The entries below must be retyped in full. Keep every word the same.
-------- INPUT --------
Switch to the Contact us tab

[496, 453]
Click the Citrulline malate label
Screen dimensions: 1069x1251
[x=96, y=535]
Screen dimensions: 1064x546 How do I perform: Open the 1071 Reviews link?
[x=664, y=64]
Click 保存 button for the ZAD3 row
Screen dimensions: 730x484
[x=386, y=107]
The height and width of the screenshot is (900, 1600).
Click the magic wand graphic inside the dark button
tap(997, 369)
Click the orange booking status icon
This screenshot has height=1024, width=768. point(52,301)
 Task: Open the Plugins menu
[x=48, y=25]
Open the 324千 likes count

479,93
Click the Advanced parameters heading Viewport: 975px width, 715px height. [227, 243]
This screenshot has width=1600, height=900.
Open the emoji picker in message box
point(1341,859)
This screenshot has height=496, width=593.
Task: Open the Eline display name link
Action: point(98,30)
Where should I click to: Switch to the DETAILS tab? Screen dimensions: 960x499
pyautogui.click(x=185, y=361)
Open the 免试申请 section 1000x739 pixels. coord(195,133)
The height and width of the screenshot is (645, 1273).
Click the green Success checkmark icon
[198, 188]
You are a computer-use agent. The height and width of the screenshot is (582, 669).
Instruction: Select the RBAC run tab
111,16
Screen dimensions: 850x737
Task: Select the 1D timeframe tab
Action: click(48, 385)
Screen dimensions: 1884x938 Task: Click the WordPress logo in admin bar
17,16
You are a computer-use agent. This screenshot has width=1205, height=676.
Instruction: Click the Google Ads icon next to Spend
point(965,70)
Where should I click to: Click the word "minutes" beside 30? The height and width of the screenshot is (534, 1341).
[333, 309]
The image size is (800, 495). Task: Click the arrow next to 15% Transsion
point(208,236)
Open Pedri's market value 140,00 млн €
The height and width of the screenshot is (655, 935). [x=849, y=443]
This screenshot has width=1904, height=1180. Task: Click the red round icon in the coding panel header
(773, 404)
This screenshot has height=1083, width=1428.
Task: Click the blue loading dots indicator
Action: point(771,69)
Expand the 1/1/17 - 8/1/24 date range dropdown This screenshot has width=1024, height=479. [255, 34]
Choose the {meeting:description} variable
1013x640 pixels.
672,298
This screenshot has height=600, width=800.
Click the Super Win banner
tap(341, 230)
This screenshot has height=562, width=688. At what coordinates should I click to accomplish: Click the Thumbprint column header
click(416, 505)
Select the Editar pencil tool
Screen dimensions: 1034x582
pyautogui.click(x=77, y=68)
--------
### TASK RESPONSE
Switch to the Contact us tab

[496, 453]
Click the Citrulline malate label
Screen dimensions: 1069x1251
[x=96, y=535]
Screen dimensions: 1064x546 How do I perform: Open the 1071 Reviews link?
[x=664, y=64]
Click 保存 button for the ZAD3 row
Screen dimensions: 730x484
[x=386, y=107]
The height and width of the screenshot is (900, 1600).
Click the magic wand graphic inside the dark button
tap(997, 369)
Click the orange booking status icon
This screenshot has height=1024, width=768. point(52,301)
 Task: Open the Plugins menu
[x=48, y=25]
Open the 324千 likes count

479,93
Click the Advanced parameters heading Viewport: 975px width, 715px height. [227, 243]
This screenshot has width=1600, height=900.
Open the emoji picker in message box
point(1341,859)
This screenshot has height=496, width=593.
Task: Open the Eline display name link
Action: point(98,30)
Where should I click to: Switch to the DETAILS tab? Screen dimensions: 960x499
pyautogui.click(x=185, y=361)
Open the 免试申请 section 1000x739 pixels. coord(195,133)
The height and width of the screenshot is (645, 1273).
Click the green Success checkmark icon
[198, 188]
You are a computer-use agent. The height and width of the screenshot is (582, 669).
Instruction: Select the RBAC run tab
111,16
Screen dimensions: 850x737
Task: Select the 1D timeframe tab
Action: click(48, 385)
Screen dimensions: 1884x938 Task: Click the WordPress logo in admin bar
17,16
You are a computer-use agent. This screenshot has width=1205, height=676.
Instruction: Click the Google Ads icon next to Spend
point(965,70)
Where should I click to: Click the word "minutes" beside 30? The height and width of the screenshot is (534, 1341).
[333, 309]
The image size is (800, 495). Task: Click the arrow next to 15% Transsion
point(208,236)
Open Pedri's market value 140,00 млн €
The height and width of the screenshot is (655, 935). [x=849, y=443]
This screenshot has width=1904, height=1180. Task: Click the red round icon in the coding panel header
(773, 404)
This screenshot has height=1083, width=1428.
Task: Click the blue loading dots indicator
Action: point(771,69)
Expand the 1/1/17 - 8/1/24 date range dropdown This screenshot has width=1024, height=479. [255, 34]
Choose the {meeting:description} variable
1013x640 pixels.
672,298
This screenshot has height=600, width=800.
Click the Super Win banner
tap(341, 230)
This screenshot has height=562, width=688. At what coordinates should I click to accomplish: Click the Thumbprint column header
click(416, 505)
Select the Editar pencil tool
Screen dimensions: 1034x582
pyautogui.click(x=77, y=68)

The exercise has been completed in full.